Desa Krampon Pada Masa Kolonial Belanda

Desa Krampon merupakan daerah terpilih pemerintah Belanda dengan dibangun pabrik garam. Pabrik garam garam Krampon memberikan pengaruh signifikan terhadap dinamika sosial ekonomi desa. Pemerintah memulai membangun pabrik garam Krampon pada tahun 1903. Sebelumnya telah dibangun pabrik garam Kalianget di Sumenep tahun 1899 sebagai pabrik percontohan dan paling besar. Selain dua pabrik itu, pemerintah juga membangun pabrik garam Mangoenan di Pamekasan pada tahun 1904, namun pabrik tersebut tidak beroperasi karena kurangnya mesin, dan untuk mengurangi biaya produksi sehingga mengoptimalkan dua pabrik yang ada.

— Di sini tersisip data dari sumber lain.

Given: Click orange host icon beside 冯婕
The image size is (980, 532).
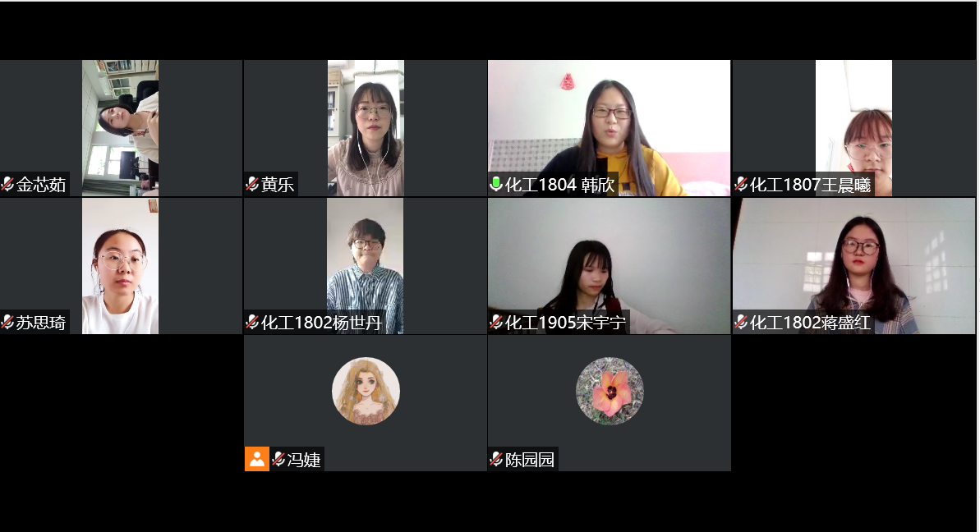Looking at the screenshot, I should pyautogui.click(x=257, y=459).
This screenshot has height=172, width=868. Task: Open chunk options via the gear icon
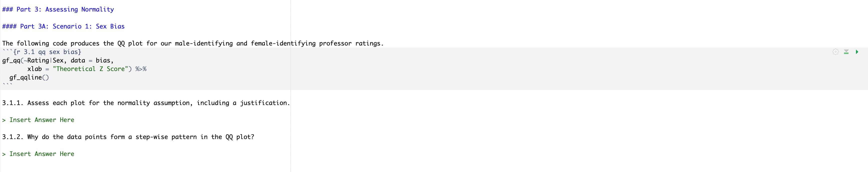(835, 52)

Produksi awal perkembangannya tidak memenuhi target sebagaimana mestinya yang seharusnya mendapatkan 50.000 koyang pertahun dari setiap pabrik. Pabrik Krampon pada tahun 1905 hanya menghasilkan 17000 koyang. Meskipun demikian, produksi garam briket dari pabrik Krampon dan Kalianget masih dapat memenuhi kebutuhan garam dalam negeri Hindia-Belanda. Bahkan pada tahun 1928 sampai masa berakhirnya pemerintah kolonial Belanda dilakukan beberapa kali pengiriman garam ekspor keluar negeri diantaranya ke Jepang dan Singapur. Beberapa kali isu penutupan dan pembubaran pabrik disuarakan oleh pengamat dan ahli dari pemerintah untuk mengurangi beban negara. Namun faktanya, justru keuntungan besar didapat oleh pemerintah dengan beberapa kebijakannya untuk mengelola garam di Madura. Pada tahun 1926 pemerintah mendapatkan keuntungan 9 juta gulden, bahkan dari tahun 1916 sampai tahun 1936 pemerintah mendapatkan keuntungan 10 miliar gulden.

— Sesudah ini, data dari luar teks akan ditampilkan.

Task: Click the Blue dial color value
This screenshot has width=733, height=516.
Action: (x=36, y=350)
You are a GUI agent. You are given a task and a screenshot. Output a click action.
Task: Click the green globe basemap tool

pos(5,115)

Bagi Desa Krampon, dengan adanya pabrik garam memberikan keuntungan meskipun hanya sebagian saja. Setidaknya masyarakat Krampon dapat menjadi pegawai pabrik meskipun gajinya tidak begitu besar, namun cukup memberikan pendapatan pasti daripada bercocok tanam pertanian yang bergantung pada musim. Padahal pemerintah mendapatkan keuntungan lebih besar lagi dari apa yang masyarakat dapatkan. Pembangunan fasilitas yang cukup mewah disekitar pabrik seperti taman alun-alun, lapangan sepak bola dan tenis, serta layanan rumah sakit terbatas hanya untuk masyarakat Eropa sahaja dan orang pribumi tertentu. Mayoritas orang pribumi menjadi buruh kasar, dengan pekerjaan yang padat, pabrik garam Krampon menerapkan sistem pekerjaan tiga sif per delapan jam. Satu sif bekerja hanya mendapatkan 13 sampai 14 sen, dan bahkan dari mereka rela untuk bekerja full 24 jam untuk mendapatkan 40 sen ketika ada kebutuhan.

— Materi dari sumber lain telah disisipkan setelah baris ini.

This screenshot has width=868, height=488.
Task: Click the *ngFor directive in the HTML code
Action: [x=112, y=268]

Pada tahun 1936 pemerintah melakukan upaya pembelian ladang garam. Kebijakan tersebut dikecam beberapa pihak yang menganggap “perampasan hak milik”. Namun proses pembelian ladang garam di Sampang berhasil. Pemerintah tidak mendapatkan tantangan berarti ketika membeli ladang-ladang petani garam. Pemerintah menganggap agenda tersebut merupakan ikhtiar penyelamatan produsen garam dari lintah darat yang mencekik ketika meminjam modal, sebagian yang menolak agenda pembelian tanah garam yang dianggap telah merampas tanah rakyat. Bagi rakyat pembelian ladang garam diartikan bahwa pemerintah hanya menyewa kepada rakyat selama 50 tahun, bukan membeli dan memilikinya secara permanen. Miss pemahaman akan hal tersebut akan memicu masalah agraria pada masa kemerdekaan antara PN. Garam dengan rakyat. Pada masa pendudukan Jepang pendapatan produksi garam tidak terlalu signifikan, namun produksi dipabrik masih berjalan. Jepang memotong gaji pegawai dengan tujuan untuk membantu perang suci melawan sekutu. Bahkan pada masa ini merupakan emberio kemerosotan produksi garam.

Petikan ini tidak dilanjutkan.